In many bacteria, AmpC enzymes are inducible and can be
expressed at high levels by mutation. Overexpression confers
resistance to broad-spectrum cephalosporins including
cefotaxime, ceftazidime, and ceftriaxone, and is a problem
especially in infections due to E. aerogenes and E. cloacae,
where an isolate initially susceptible to these agents may
become resistant upon therapy.
Transmissible plasmids have acquired genes for AmpC
enzymes, which consequently can now appear in bacteria
lacking or poorly expressing a chromosomal AmpC gene, such
as E. coli, K. pneumoniae, and P. mirabilis. Resistance
due to plasmid mediated AmpC enzymes is less common
than extended spectrum ß-lactamase (ESBL) production in
most parts of the world. AmpC enzymes encoded by both
chromosomal and plasmid genes are also evolving to
hydrolyze broad-spectrum cephalosporins more efficiently.
The phenotypic method used in this laboratory to identify
AmpC ß-lactamase -producing isolates in bacteria that
generally lack or poorly express AmpC is the inhibition of
ß-lactams by boronic acid discs. Genotypic characterisation
of the various AmpC enzymes (CMY, MIR, MOX, LAT, FOX,
DHA, ACT, ACC,CFE etc.) is not routinely available.

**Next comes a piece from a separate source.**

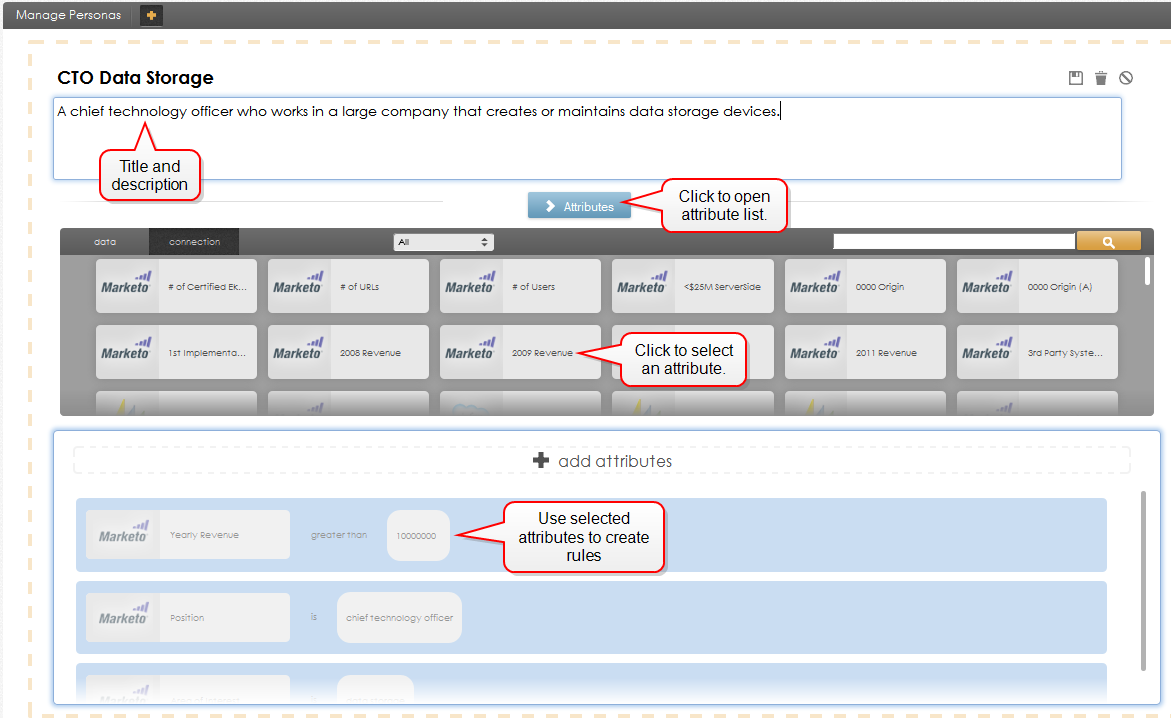This screenshot has width=1171, height=718.
Task: Click the persona description text box
Action: pyautogui.click(x=586, y=138)

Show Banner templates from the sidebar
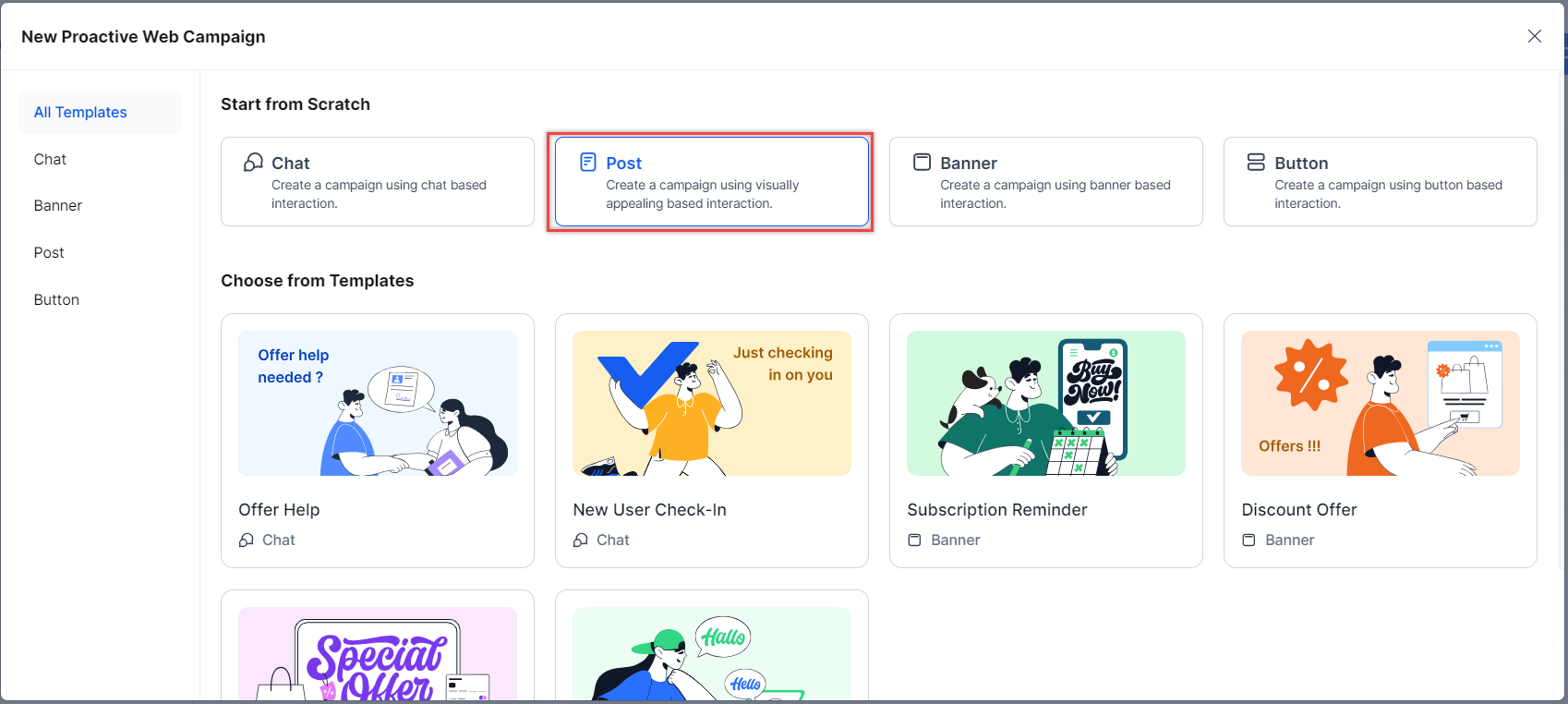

Plasmids carrying genes for AmpC ß-lactamases often carry
multiple other antibiotic resistance genes. The enzyme is
potentially transferrable between bacteria and can therefore
pose an infection control risk. Potential agents that can be
used to treat these infections include carbapenems and
fourth generation cephalosporins such as cefepime. Infectious
Diseases input is recommended. It should be noted that
positive disc testing in E.coli species may represent either
Plasmid mediated AmpC ß-lactamase or hyperproduction
of a normally repressed chromosomal AmpC enzyme.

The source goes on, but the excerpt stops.